Reading the Franciscan Tea Leaves

Adam A.J. DeVille, Associate Professor of Theology at the  University of Saint Francis in Fort Wayne, IN and author of Orthodoxy  and the Roman Papacy, on Pope Francis.



  1. When Pope Francis descended the stairs to the tomb of Peter, he found there all the Eastern Bishops in a circle with Patriarch Bartholomew in the lead. What a different world from the one upstairs!

    What a wonderful symbol of going back to the past before the monarchical papacy and the cardinals assembled in the Church above!

    After praying kneeling at the tomb, Francis stood up and remained praying as Eastern Bishops ascended the stairs to assume their positions at the head of the procession (another symbol?).

    As the procession left the inside of Saint Peters, before he stepped outside, Francis checked his watch.
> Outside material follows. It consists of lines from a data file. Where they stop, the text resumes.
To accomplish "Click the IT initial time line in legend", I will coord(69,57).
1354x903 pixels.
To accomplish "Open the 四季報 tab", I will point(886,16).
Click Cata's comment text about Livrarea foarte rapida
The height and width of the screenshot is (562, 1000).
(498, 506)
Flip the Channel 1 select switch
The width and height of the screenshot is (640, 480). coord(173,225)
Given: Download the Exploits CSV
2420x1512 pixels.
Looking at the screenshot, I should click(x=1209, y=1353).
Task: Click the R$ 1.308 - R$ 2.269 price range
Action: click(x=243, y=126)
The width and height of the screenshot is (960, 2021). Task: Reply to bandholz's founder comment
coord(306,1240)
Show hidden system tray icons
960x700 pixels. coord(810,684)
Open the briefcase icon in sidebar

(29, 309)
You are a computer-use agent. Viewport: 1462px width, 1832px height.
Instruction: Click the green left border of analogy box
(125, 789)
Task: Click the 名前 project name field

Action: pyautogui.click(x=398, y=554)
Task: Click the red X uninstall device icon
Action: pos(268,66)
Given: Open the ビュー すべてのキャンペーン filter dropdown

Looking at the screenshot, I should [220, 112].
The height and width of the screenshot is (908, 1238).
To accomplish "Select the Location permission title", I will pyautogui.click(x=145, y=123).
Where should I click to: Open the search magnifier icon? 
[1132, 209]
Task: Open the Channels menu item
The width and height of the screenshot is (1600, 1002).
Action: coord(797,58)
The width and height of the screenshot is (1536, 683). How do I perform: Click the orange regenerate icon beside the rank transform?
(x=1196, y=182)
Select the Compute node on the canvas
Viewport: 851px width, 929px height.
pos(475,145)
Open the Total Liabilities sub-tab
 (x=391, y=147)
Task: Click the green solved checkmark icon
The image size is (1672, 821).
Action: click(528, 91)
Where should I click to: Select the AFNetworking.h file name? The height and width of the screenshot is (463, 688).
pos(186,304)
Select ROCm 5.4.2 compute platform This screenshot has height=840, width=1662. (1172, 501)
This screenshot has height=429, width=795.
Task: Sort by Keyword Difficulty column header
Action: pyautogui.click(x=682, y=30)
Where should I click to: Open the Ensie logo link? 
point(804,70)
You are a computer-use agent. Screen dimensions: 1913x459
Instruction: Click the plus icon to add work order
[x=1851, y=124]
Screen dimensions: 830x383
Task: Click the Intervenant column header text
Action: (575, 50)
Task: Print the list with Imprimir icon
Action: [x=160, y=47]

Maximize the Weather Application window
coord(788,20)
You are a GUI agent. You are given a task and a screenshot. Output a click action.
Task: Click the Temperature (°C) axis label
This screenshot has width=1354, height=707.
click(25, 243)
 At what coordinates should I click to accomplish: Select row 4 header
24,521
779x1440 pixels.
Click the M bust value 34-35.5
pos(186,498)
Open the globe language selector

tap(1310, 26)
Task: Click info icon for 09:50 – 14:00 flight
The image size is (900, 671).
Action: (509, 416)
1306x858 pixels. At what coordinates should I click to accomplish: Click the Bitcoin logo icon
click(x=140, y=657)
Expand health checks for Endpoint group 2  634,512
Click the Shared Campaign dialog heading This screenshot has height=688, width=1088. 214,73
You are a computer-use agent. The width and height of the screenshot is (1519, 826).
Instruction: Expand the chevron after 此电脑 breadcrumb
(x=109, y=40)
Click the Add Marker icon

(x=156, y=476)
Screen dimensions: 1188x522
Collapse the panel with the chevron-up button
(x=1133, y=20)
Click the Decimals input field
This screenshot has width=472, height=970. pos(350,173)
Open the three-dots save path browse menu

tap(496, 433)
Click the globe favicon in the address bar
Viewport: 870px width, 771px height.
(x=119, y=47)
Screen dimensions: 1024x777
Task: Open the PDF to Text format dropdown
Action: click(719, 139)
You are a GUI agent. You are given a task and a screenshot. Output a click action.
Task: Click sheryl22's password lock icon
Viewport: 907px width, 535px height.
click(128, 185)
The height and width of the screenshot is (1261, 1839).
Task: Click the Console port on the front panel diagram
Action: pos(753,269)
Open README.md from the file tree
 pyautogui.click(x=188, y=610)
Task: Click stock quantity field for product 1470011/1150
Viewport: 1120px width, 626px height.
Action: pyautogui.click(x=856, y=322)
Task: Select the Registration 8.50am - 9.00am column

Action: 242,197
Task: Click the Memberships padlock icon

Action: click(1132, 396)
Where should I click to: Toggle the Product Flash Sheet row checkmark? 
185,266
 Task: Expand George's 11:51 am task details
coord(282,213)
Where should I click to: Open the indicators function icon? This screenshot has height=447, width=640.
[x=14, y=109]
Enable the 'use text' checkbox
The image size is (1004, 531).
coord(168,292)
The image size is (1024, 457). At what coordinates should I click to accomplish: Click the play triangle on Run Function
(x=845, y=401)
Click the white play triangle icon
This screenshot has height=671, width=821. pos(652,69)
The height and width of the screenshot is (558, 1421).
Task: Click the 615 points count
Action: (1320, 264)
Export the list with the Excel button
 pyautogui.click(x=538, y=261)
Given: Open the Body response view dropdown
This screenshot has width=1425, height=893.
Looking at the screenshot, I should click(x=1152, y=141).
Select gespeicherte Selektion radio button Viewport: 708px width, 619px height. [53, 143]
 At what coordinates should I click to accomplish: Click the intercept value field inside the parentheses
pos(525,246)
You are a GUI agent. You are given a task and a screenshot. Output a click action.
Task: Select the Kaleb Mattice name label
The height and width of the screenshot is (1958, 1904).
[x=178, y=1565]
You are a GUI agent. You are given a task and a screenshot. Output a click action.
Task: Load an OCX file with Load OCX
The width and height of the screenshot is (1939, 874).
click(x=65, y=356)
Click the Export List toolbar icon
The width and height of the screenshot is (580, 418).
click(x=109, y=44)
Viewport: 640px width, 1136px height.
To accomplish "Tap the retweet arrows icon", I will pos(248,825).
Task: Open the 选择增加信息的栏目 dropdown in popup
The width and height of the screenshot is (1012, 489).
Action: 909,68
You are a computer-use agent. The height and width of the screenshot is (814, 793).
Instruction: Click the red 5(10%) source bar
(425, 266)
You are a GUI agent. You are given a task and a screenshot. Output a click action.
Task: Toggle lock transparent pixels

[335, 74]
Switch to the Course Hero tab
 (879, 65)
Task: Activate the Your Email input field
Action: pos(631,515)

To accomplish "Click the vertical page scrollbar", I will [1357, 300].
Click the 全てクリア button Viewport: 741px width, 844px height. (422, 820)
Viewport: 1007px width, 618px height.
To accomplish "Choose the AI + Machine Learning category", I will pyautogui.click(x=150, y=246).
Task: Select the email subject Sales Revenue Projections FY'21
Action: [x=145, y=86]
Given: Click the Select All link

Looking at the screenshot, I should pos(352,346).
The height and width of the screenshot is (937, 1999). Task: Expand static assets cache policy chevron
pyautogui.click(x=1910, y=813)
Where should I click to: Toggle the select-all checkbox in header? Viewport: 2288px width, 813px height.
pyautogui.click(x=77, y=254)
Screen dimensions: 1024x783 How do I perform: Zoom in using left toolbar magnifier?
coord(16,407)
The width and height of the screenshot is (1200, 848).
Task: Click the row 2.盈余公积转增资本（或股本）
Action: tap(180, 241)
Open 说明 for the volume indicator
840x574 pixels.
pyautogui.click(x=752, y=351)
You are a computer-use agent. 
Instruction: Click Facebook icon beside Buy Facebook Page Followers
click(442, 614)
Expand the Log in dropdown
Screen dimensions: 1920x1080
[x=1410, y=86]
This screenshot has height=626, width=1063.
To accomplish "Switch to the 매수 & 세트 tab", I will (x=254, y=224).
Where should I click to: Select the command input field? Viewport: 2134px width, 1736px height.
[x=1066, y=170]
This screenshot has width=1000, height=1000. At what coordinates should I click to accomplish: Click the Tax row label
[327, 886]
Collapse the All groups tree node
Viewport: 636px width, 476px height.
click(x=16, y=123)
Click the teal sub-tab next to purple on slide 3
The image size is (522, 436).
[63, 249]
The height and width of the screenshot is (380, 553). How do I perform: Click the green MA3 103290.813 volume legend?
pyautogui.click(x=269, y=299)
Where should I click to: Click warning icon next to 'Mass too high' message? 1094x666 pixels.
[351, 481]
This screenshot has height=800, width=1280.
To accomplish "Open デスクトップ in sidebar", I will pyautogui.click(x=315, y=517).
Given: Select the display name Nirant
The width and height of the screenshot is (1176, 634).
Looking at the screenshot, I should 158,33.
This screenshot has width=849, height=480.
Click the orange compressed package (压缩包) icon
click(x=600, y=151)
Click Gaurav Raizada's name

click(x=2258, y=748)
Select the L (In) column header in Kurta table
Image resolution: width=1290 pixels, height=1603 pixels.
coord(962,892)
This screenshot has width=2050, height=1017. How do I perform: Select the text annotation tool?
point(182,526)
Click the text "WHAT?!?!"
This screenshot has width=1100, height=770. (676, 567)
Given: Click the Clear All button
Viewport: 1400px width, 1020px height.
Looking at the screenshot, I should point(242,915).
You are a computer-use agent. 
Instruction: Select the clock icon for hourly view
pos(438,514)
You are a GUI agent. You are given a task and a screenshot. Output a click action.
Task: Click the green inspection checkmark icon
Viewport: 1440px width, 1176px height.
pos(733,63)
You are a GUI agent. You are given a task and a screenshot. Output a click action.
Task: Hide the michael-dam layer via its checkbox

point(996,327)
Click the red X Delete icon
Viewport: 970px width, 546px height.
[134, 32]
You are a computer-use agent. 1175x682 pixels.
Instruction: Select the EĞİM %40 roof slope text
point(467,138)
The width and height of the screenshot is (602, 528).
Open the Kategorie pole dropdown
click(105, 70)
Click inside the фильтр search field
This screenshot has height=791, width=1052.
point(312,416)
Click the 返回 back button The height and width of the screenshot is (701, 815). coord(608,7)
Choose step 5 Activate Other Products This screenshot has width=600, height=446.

Evidently he was really concerned for the length of the service. Hopefully he will also get the trains of the Curia running on time, too.

  2. Are you sure it was Eastern *Orthodox* bishops who were there and the Ecumenical Patriarch? Maybe the Eastern rite catholic bishops?

  3. As he knelt before the crypt, several leaders of both Eastern Rite Catholic and Orthodox churches joined him

    The Catholic TV coverage mentioned the Ecumenical Patriarch and the one bishop certainly looked like him and looked like the guy labeled the Ecumenical Patriach who exchanged the kiss of peace with the Pope at the Agnus Dei. But maybe all these TV commentators don’t know much more than I do.

  4. I think Professor deVille’s comments and insights are a good read – especially, his insistence that with regard to the ties Francis is forging with the East, including particular liturgical gestures, he is continuing the legacy and path of Benedict. On that point, NCR and other media outlets have overplayed the ‘Francis-is-totally-different-than-Benedict’ narrative.

    What I’d be interested in discussing is the manner in which Francis’s “liturgical revolution” plays into these on-going dialogues. On the one hand, de-mystifying the papacy is certainly needed in order to bring the pope back among his peers so to speak.
    On the other hand, the “liturgical revolution” could be seen by some among the East (and West) as a movement away from something like a common liturgical ‘ethos’ (but not necessarily form or style) between East and West that Benedict (may have) aimed at long before becoming pope and throughout his pontificate – an ethos that embrace the reformed liturgy, but always with the much of the styling of the pre-conciliar.
    Professor deVille seems to think Francis is involved in the former effort liturgically, but almost certainly not the latter. I suppose some here would accuse him of “damage control” (and maybe misrepresentation and cruelty) but I’d love for others to weigh in.

    Also, just to continue Professor deVille’s line of thinking and the discussions (arguments?) we’ve seen here. Consider the altar for Francis’ inaugural mass. N.B.: Benedict didn’t have candle-wall and crucifix at his.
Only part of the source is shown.